# [OBJETIVO]
Por favor, responda: segundo o texto-fonte, qual conto aborda o rigor e o desprezo da polícia em relação aos insanos?

# [TEXTO-FONTE]

..........

Assim, pouco a pouco, fui vencendo o fingido desprezo que tinha pela
literatura; e, quase sem sentir, dei em me interessar pelas suas coisas. Deixei
aquela falsa e tola atitude positiva de só falar em Shakespeare, Dante e
Molière; e falei sem fingido pudor em outros autores, alguns menores, mas
alguns tão grandes quanto aqueles. (BARRETO, 2010, p. 163)
Quanto
ao trecho supracitado, percebemos uma atitude confessada pelo
narrador-personagem. No mais das contas, esboça uma crítica à postura do senso
comum de prestigiar apenas os cânones literários. Esse trecho mostra uma ideia
estabelecida pelo autor-criador e não pelo autor-pessoa, Lima Barreto. Há algo
de mais abstrato. É um procedimento estético da consciência de um autor-criador
que possui uma visão apurada em relação ao personagem. Não significa, pois, uma
“vingança” do escritor carioca contra os indivíduos do mundo exterior, da vida
propriamente dita, que não o liam.
Até
mesmo o próprio aspecto da loucura deve ser visto em O cemitério dos vivos com
certa ressalva. Citemos essa situação marcadamente significativa como algo que
se configura e tem resultados diferentes de acordo com cada plano de
profundidade aspectual em que se observa. A esses planos correspondem as três
noções já apresentadas, isto é, o autor-pessoa, item não considerado como
intrínseco à obra; o autor-criador, plano cuja consciência enforma
arquitetonicamente a obra; e o personagem, instância verossímil da obra
literária em si. No livro, podemos afirmar que a forma com que Vicente relata a
repugnância do meio social, no que diz respeito aos estereótipos, por exemplo,
os estrangeiros e os rotulados na relação cor e condição das faculdades
mentais, revela um eu indivíduo manifestando uma ideia a partir de suas
próprias impressões. Isso não é necessariamente uma expressão do pensamento de
Lima Barreto colocado no papel:
A
polícia, não sei como porquê, adquiriu a mania das generalizações, e as mais
infantis. Suspeita de todo o sujeito estrangeiro com nome arrevesado, assim os
russos, os polacos, romanos são para ela forçosamente caftens; todo cidadão de
cor há de ser por força um malandro; e todos os loucos hão de ser por força
furiosos e só transportados em carros blindados. (BARRETO, 2010, p. 178).
Ora,
não está sendo dito aqui com esse trecho, e na perspectiva argumentativa
defendida, que Lima Barreto não tenha deixado transparecer nada de seu
sofrimento de vida em sua obra. Muitos são os textos que englobam situações
pelas quais o homem Lima Barreto passou (o conto Como o “homem” chegou,
por exemplo, aborda esse rigor e desprezo da polícia em relação aos insanos).
Todavia, é mais válido dizer que a consciência estética do mulato enquanto
escritor elabora personagens de si mesmo (e aí já não o é mais) para
representar analogamente fatos que, mesmo sendo redundante, é importante dizer,
na realidade, foram vividos por uma pessoa, mas na literatura eles são uma
manifestação simbólica cuja base é a vida real.

..........

# [LISTAGEM]
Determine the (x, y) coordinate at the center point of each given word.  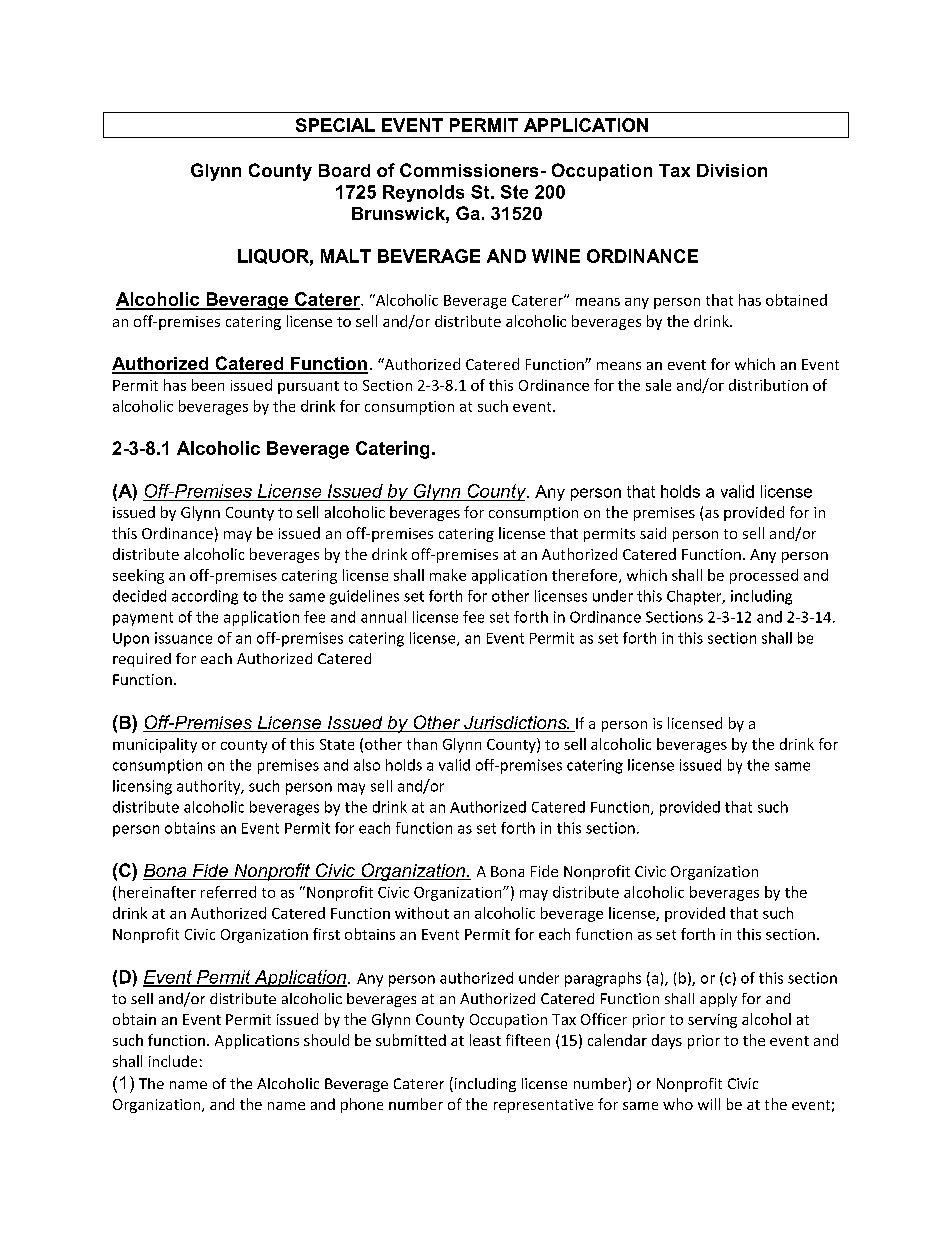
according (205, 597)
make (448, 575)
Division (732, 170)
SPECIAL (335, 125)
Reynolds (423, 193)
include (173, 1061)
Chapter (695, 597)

..........

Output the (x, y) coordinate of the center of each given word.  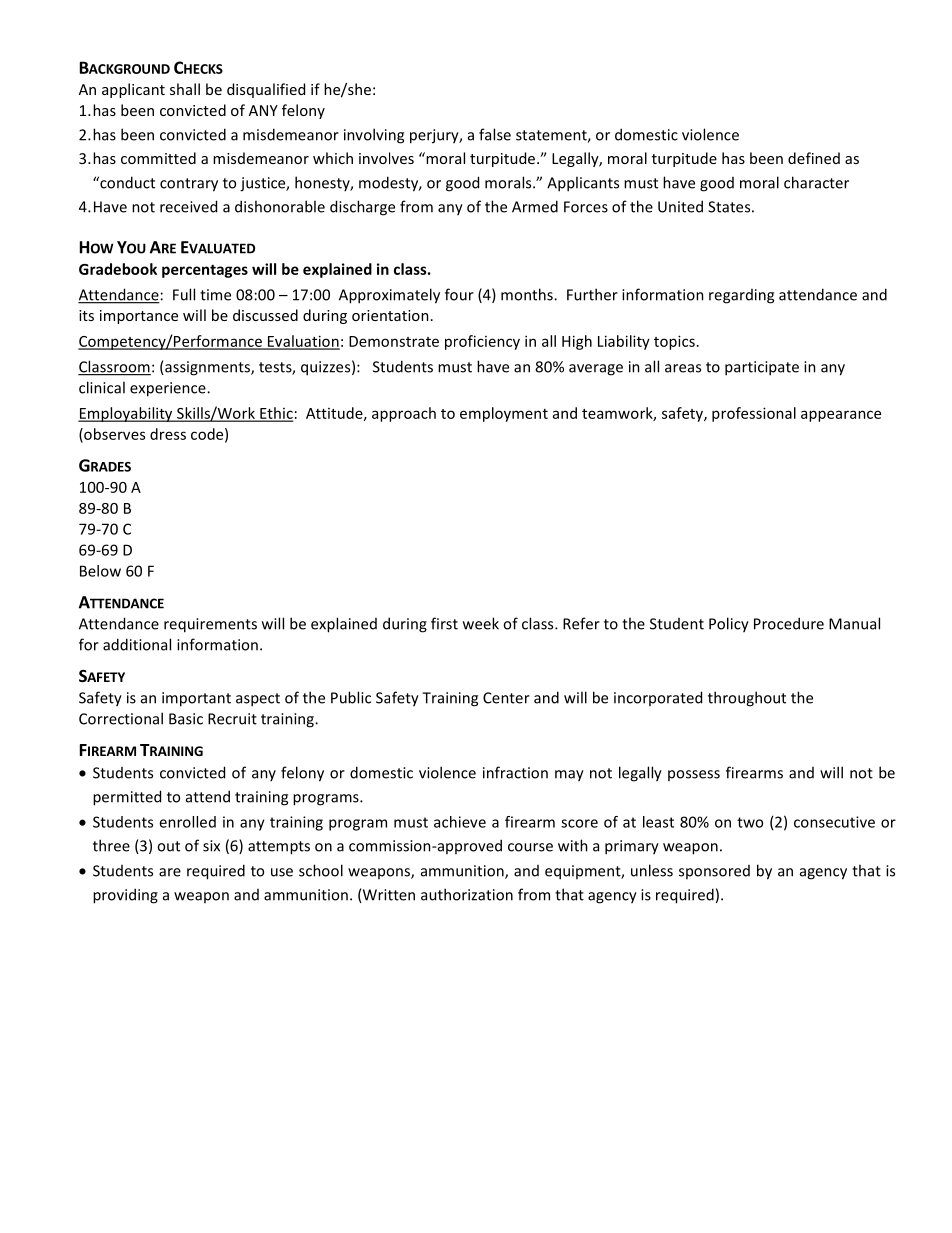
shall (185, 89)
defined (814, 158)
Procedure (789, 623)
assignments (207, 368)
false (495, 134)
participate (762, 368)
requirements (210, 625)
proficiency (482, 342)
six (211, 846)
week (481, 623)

..........

# [RESPOSTA FINAL]
O conto Como o “homem” chegou.